*Work instructions:* Rewrite the material below, starting at the line containing "Choose the airplane icon" and ending at the end of the material, with "airplane" changed to "aircraft" and everything else kept the same. Omit the pictures from your answer.

───── Exercise data ─────

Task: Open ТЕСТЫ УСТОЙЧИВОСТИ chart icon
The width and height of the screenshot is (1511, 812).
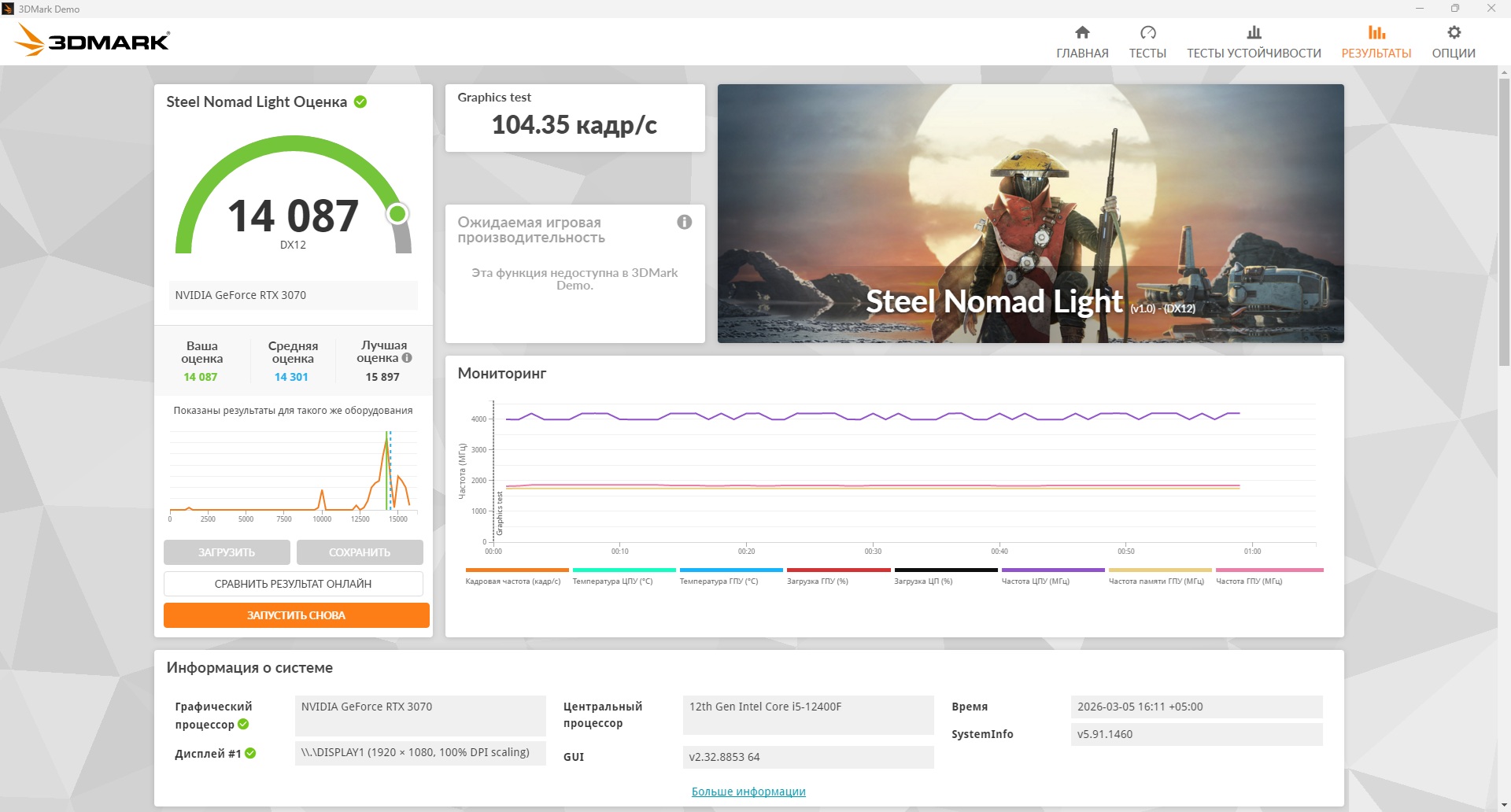Action: [1254, 32]
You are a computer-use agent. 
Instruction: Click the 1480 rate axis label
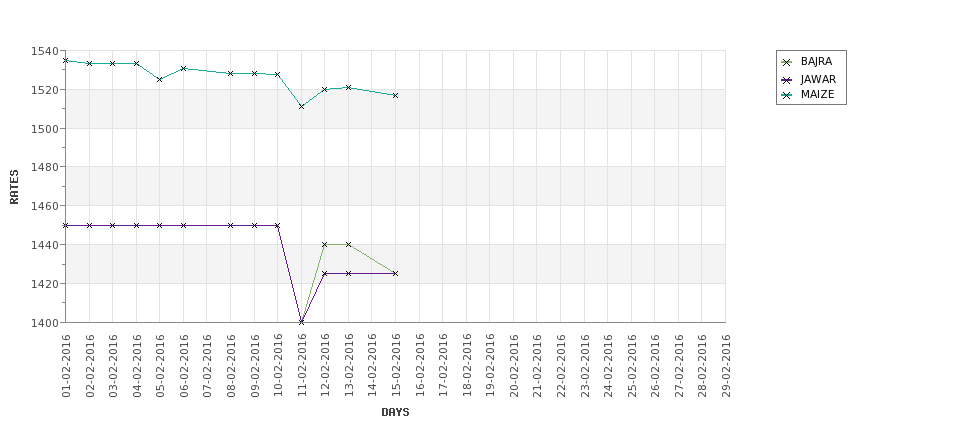44,167
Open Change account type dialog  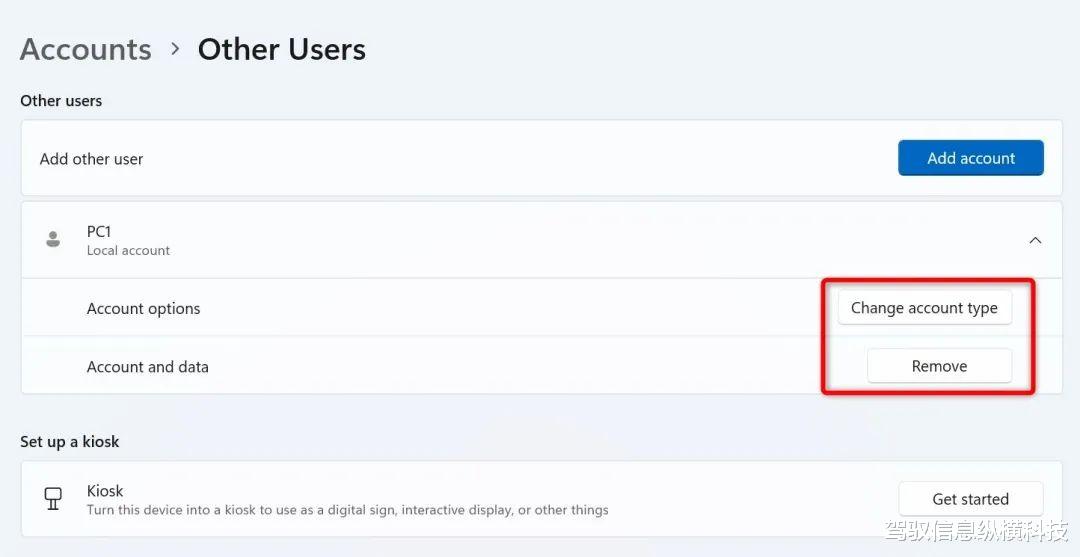click(924, 308)
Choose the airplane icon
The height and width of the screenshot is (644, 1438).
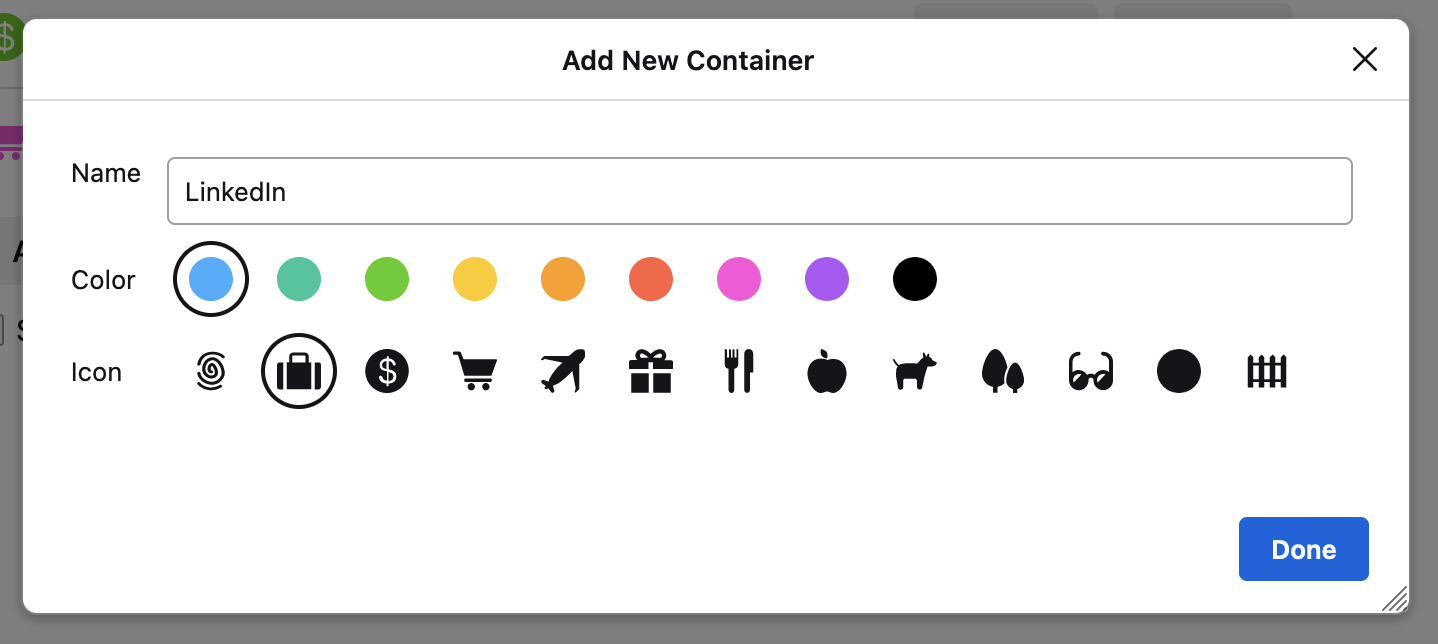(x=563, y=372)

─────

*The result:*
Choose the aircraft icon
The height and width of the screenshot is (644, 1438).
(x=563, y=372)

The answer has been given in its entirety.